Activity: Every line in the entries where "computer" is found should be copied.

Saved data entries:

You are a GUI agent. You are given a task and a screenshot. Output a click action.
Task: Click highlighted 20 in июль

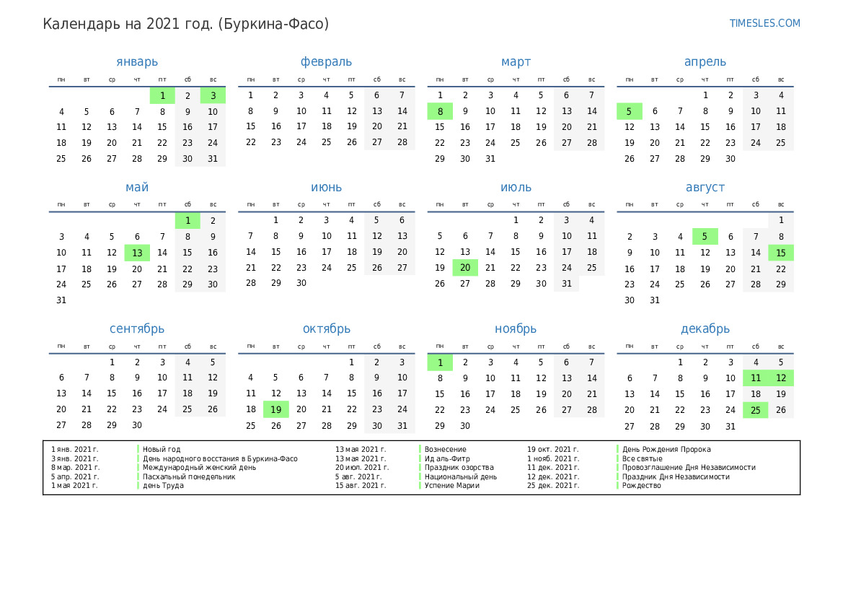465,268
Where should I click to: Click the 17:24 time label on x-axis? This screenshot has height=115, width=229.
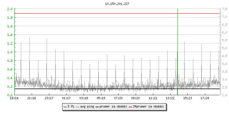[x=205, y=98]
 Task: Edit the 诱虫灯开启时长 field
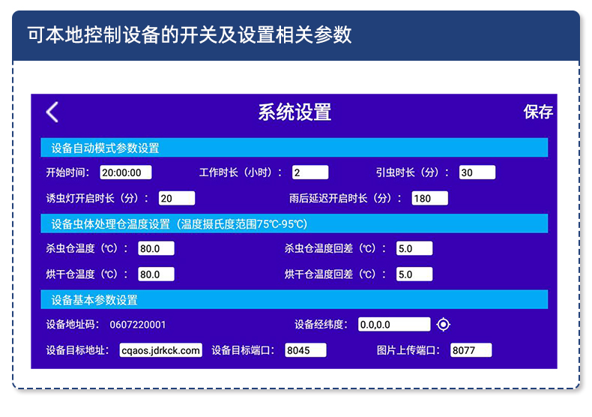coord(176,198)
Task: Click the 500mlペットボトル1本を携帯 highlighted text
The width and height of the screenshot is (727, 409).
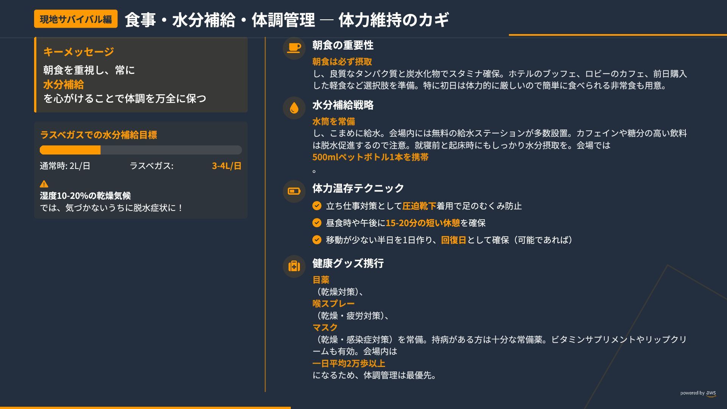Action: coord(370,157)
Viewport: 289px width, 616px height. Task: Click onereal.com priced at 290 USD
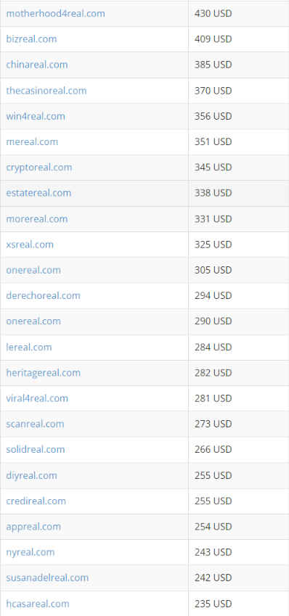(33, 321)
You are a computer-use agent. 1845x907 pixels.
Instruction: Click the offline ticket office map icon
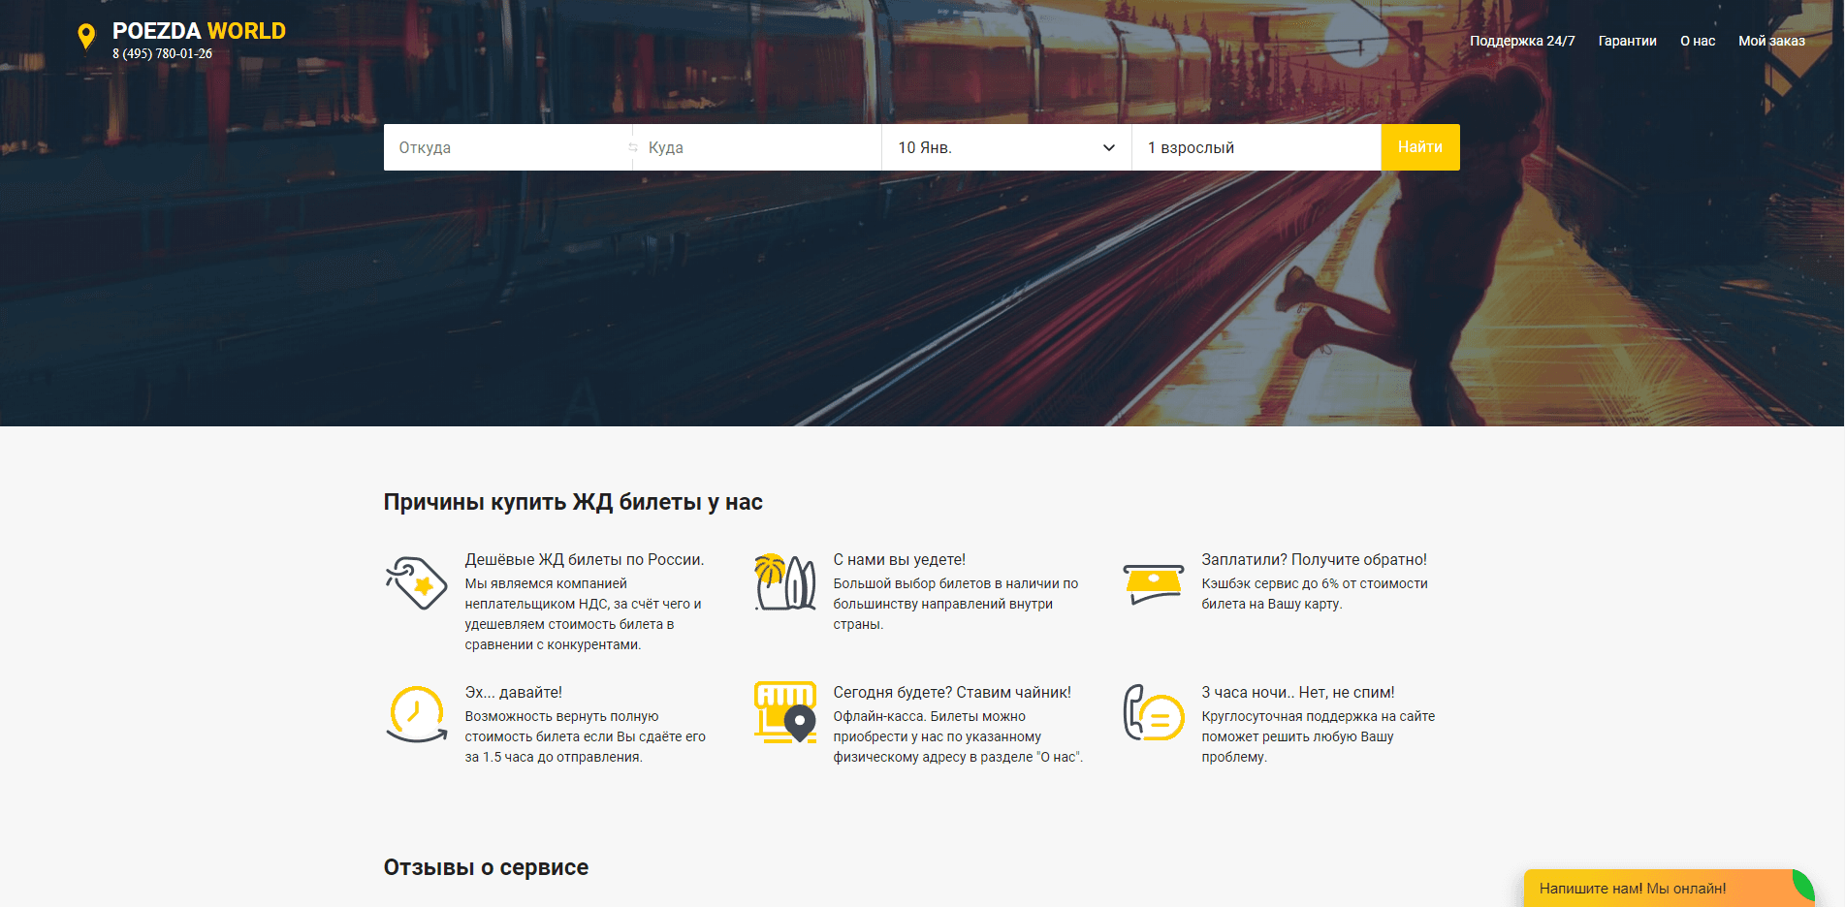(x=784, y=712)
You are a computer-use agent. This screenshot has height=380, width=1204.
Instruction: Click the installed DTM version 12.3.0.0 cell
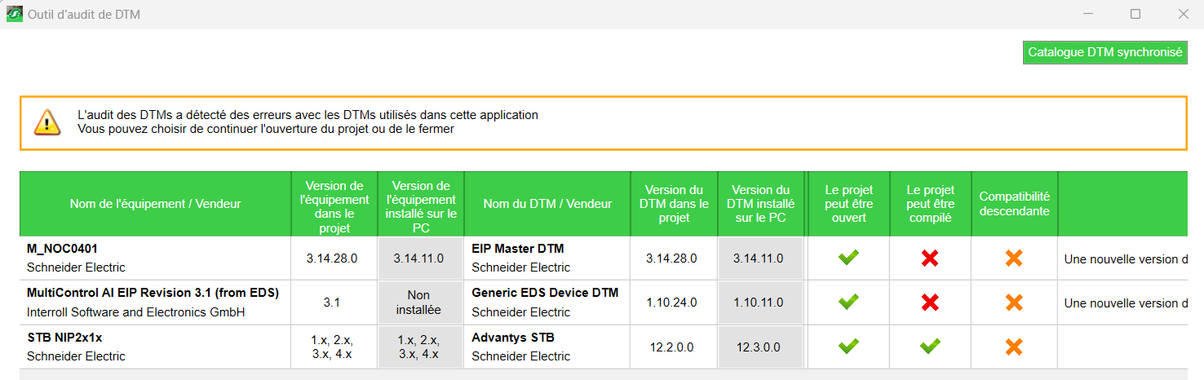tap(758, 347)
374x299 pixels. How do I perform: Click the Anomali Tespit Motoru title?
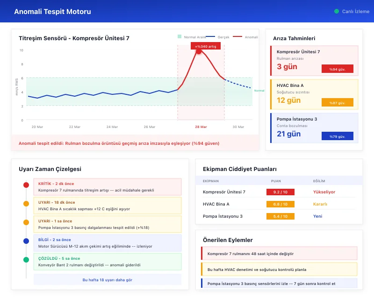coord(51,12)
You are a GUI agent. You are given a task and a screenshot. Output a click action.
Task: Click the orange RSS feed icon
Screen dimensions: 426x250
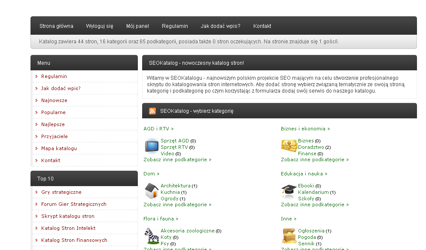[152, 111]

Exercise response:
You are a computer-use agent. 1845x907 pixels.
You are a computer-use agent. This screenshot has height=380, width=1204.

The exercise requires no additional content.